Dovecote 

For hundreds of years the dovecote stood in the grounds of castle farm. Some historians initially believed the dovecote to date to the 17th century, suggesting that like the farmhouse it had been built from stone taken from the ruins of the castle.
However it is now believed that the dovecote was built much earlier and was a 14th or 15th century addition to the castle.
Pigeons provided eggs and meat for the medieval diet, but because they ate the crops, only the lord of the manor was allowed to keep them. A dovecote was also a sign of wealth.

 

Fig.1 Location of the dovecote in relation to the castle and farm buildings. 
Drawn by Sir Alfred Seale Haslam, Mayor of Derby 1891
Displayed courtesy of the
Derbyshire Archaeological Society

The building was conical in shape and rose to a height of about 22 feet, being capped with a slated roof and wooden lantern to allow access for the birds.
Its walls were made of quarried sandstone like the castle, and were approximately 5ft thick at the base.
It was constructed using a lime mortar that contained particles of charcoal, a technique that was common with Norman builders.
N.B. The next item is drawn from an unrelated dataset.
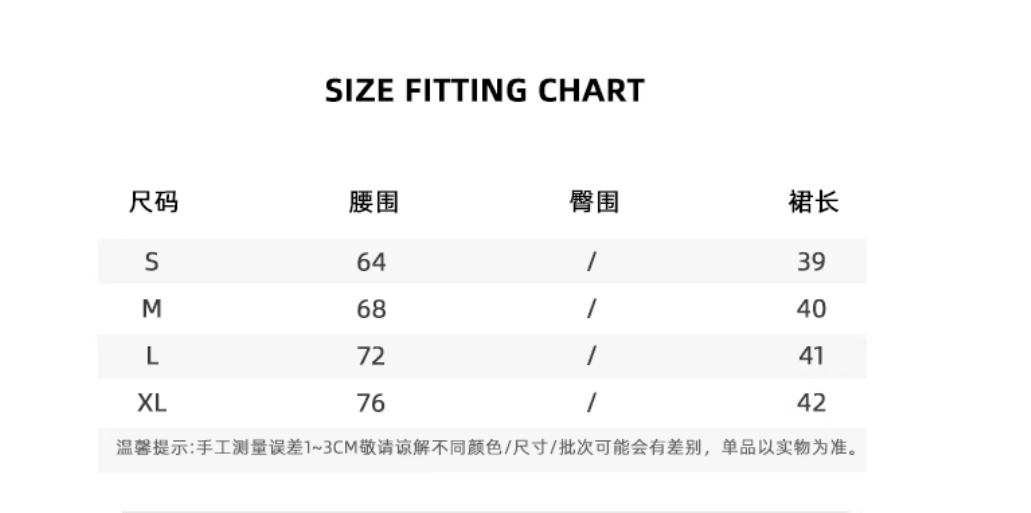Click the 腰围 column header
The image size is (1031, 513).
[x=373, y=203]
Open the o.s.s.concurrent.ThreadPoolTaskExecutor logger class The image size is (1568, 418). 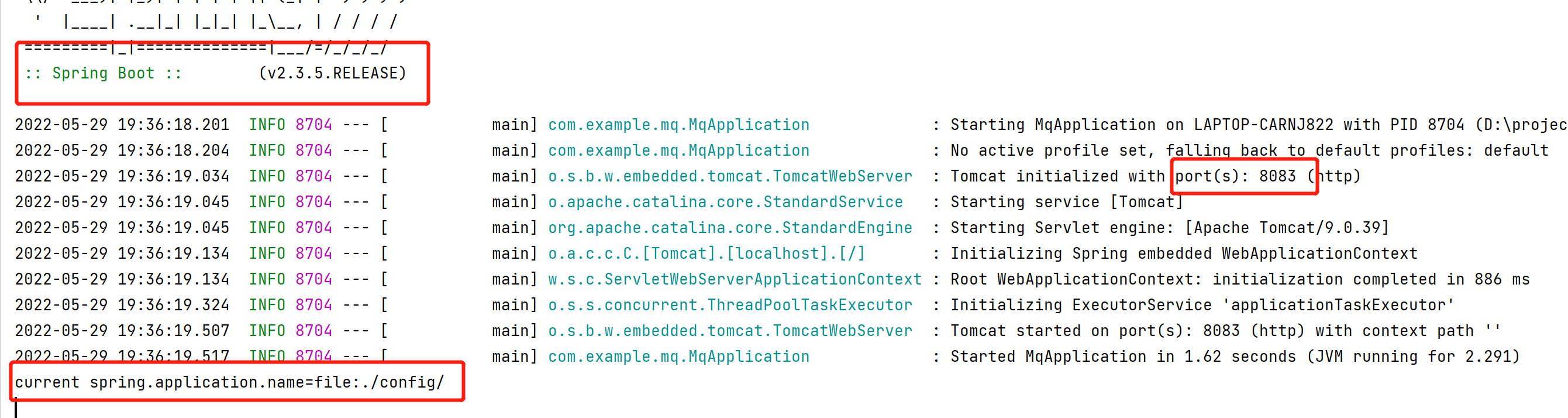[730, 305]
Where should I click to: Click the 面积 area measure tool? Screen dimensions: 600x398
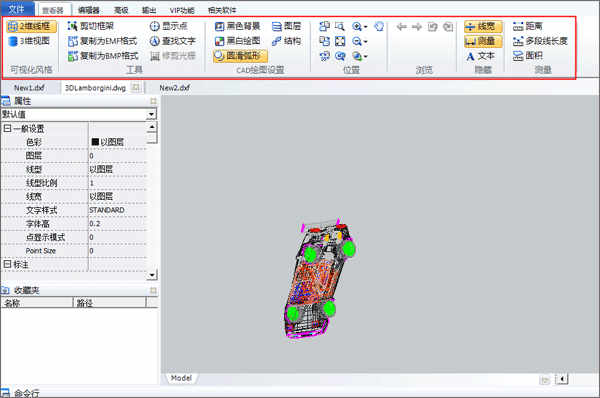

The interior was different in that a soil mortar was used between the stones.
Inside were twenty rows of nesting holes built in to the wall, approximately 400 in total, each with a stone ledge for the birds to land on. 
A small 3ft 6in door in the north side allowed access to the interior, which was lit by one small window in the south side.

 

Fig.2 A sketch of the Dovecote as it appeared in the
Illustrated London News 1844.

The Illustrated London News 20th July 1844
This is the ancient Dovecote of Codnor an ordinary observer would pass
it heedlessly,  and number it in his note-book with those towers and
walls of the castle devoted to military purposes, and thus lose an instructive opportunity of making himself acquainted with an interesting feature of the private, every-day life of the early founders and inhabitants of this place.

Many thanks to www.jacksdale.org.uk for the above article.

The dovecote was restored and re-roofed in 1904 and a stone built into the rear of the building had the letters REP testifying to this.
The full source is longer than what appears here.